Given data -

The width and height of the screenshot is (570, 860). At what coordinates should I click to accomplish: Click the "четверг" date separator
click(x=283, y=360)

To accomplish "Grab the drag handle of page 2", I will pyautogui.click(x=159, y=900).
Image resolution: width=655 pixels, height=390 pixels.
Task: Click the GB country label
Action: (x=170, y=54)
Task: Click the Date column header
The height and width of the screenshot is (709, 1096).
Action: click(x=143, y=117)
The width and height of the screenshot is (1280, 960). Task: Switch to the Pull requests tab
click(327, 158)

Instructions to follow - In the listing above, find the line with "Task: Click the Date column header" and set down that line and all after it exactly, through the final line.

Written answer -
Task: Click the Date column header
The height and width of the screenshot is (709, 1096).
Action: click(x=143, y=117)
The width and height of the screenshot is (1280, 960). Task: Switch to the Pull requests tab
click(327, 158)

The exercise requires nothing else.